5-methyl-2-(isopropyl)cyclohexyl nicotinate

Administrative data

Endpoint:

eye irritation: in vitro / ex vivo

Type of information:

experimental study

Adequacy of study:

weight of evidence

Reliability:

2 (reliable with restrictions)

Rationale for reliability incl. deficiencies:

test procedure in accordance with national standard methods with acceptable restrictions

Data source

Materials and methods

Principles of method if other than guideline:

The toxic occular irritation potential of the substance was evaluated in the cytotoxicity assay (NRU - Neutral Red Uptake) by using Balb 3T3 clone 31 cells.

GLP compliance:

no

Remarks:

existing studies not conducted in GLP but well documented

Test material

Test system

Vehicle:

other: emulsified in corn oil and diluted in culture medium.

Controls:

yes, concurrent positive control

yes, concurrent negative control

Amount / concentration applied:

TEST MATERIAL
- Concentration (if solution): 2000; 1000; 500; 250; 125; 62.5; 31.3; 15.6 μg/ml.

VEHICLE: the test material was first emulsified in corn oil and then diluted in culture medium.

Duration of treatment / exposure:

24 hours

Details on study design:

- Cell model used: fibroblasts Balb 3T3 clone 31cells.
- Number of repetitions and replicates used
- Test chemical concentrations used: 2000; 1000; 500; 250; 125; 62.5; 31.3; 15.6 μg/ml.
- Duration of exposure to the test chemical: 24 hours.
- Exposure conditions: 37 °C and 5 % CO2.
- Description of the procedure: the substance was added in the wells containing the cells. After the incubation period for 24 hrs, medium containing tested product was removed. The cells then washed with PBS and fresh culture medium, containing Neutral Red dye; was added to the wells. Cells were incubated at 37 °C and 5 % CO2 for 3 hours. At the end of this period NR-medium was removed, cells were washed with PBS and a solution to solubilize NR captured by cells. When solubilisation was completed, well plate was read at 540 nm.
Untreated cells are used as negative control. Cells treated with SDS scalar concentrations from 250 ug/ml to 15.6 ug/ml are used as positive control.
- Calculation of cell viability: for each tested product concentration, % cell viability was calculated according to the formula: % CELL VIABILITY = (OD540 treated *100)/OD540 negative control. Recorded mortality data were plotted against respective product concentrations to create a dose- response curve. By using curve equation IC50 parameter (or IC50, Inhibiting concentration 50), the product concentration that causes mortality in 50 % of cell population, was calculated.
- Description of evaluation and decision criteria used: If the NR50 > 1000 μg/ml the Modified Maximum Average Score (MMAS) is < 25 and the substance is considered as no/mild irritant. If the NR is between 15 μg/ml and 1000 μg/ml, the MMAS is 80.46-logNR50 and is considered as a moderate irritant. If the NR50<15 μg/ml then the MMAS is >60 and the substance is considered as a strong irritant.

Results and discussion

In vitro

Any other information on results incl. tables

The cell viability of the sample is presented in the table below for each concentration.

Table

Concentration μg/ml	Cell viability %	% cell mortality
2000	90.57	9.43
1000	91.80	8.20
500	94.19	5.81
250	96.14	3.86
125	96.35	3.65
62.5	96.93	3.07
31.3	103.50	-3.50
15.6	103.79	-3.79

According to the obtained dose-response curve the NR50 value is > 1000 μg/ml, therefore the MMAS is < 25.

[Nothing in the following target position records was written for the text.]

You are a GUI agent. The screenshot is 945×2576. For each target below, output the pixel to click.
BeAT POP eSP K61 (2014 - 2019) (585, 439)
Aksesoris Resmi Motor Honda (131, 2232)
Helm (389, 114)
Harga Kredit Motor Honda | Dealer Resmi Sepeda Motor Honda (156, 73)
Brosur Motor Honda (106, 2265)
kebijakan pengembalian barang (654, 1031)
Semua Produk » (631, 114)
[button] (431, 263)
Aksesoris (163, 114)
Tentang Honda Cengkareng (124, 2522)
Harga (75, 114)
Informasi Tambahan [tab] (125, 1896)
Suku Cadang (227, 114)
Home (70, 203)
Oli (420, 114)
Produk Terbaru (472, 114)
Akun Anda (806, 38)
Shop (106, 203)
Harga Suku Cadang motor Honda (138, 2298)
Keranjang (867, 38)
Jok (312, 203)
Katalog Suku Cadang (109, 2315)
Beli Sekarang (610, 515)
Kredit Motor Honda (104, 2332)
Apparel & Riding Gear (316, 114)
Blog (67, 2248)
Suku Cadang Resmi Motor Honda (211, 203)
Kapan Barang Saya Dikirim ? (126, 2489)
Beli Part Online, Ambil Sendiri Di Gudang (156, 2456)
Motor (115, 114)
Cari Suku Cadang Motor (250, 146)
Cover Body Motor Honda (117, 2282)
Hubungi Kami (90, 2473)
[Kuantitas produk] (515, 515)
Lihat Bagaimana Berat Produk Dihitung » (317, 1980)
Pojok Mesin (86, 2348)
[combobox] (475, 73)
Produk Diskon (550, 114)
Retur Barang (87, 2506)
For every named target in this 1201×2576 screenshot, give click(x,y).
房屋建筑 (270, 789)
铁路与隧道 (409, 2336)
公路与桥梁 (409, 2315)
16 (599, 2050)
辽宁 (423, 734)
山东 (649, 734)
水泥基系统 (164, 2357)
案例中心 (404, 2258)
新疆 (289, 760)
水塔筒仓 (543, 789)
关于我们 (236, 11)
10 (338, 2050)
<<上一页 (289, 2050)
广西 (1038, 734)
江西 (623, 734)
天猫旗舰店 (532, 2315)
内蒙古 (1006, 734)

Applicant's summary and conclusion

Interpretation of results:

other: the substance is considered to have a no/mild irritation potential.

Conclusions:

The substance is considered to have a no/mild irritation eye potential.

Executive summary:

The eye irritation potential of the substance was quantitavely assessed by the cytotoxicity assay by using the NRU (Neutral Red Uptake) assay. Fibroblasts Balb 3T3 clone 31 were exposed to the substance at eight concentrations ranging from 2000 μg/ml to 15.6 μg/ml, for 24 hours. At the end of the incubation period the medium was removed and the cells were washed with PBS and fresh culture medium and Neutral Red dye was added to the cells. The cells were incubated for 3 hours at 37 °C and 5 % CO2, after which the NR-medium was removed, the cells were washed with PBS to solubilise the NR captured by the cells. The absorbance of neutral red was measured at 540 nm. Negative controls (corn oil and culture medium) and positive control (SDS) run in parallel. The cell viability and the NR50 were calculated.

The NR50 of the sample was calculated to be > 1000 μg/ml corresponding to a MMAS < 25.

The substance is considered to have a no/mild irritation eye potential.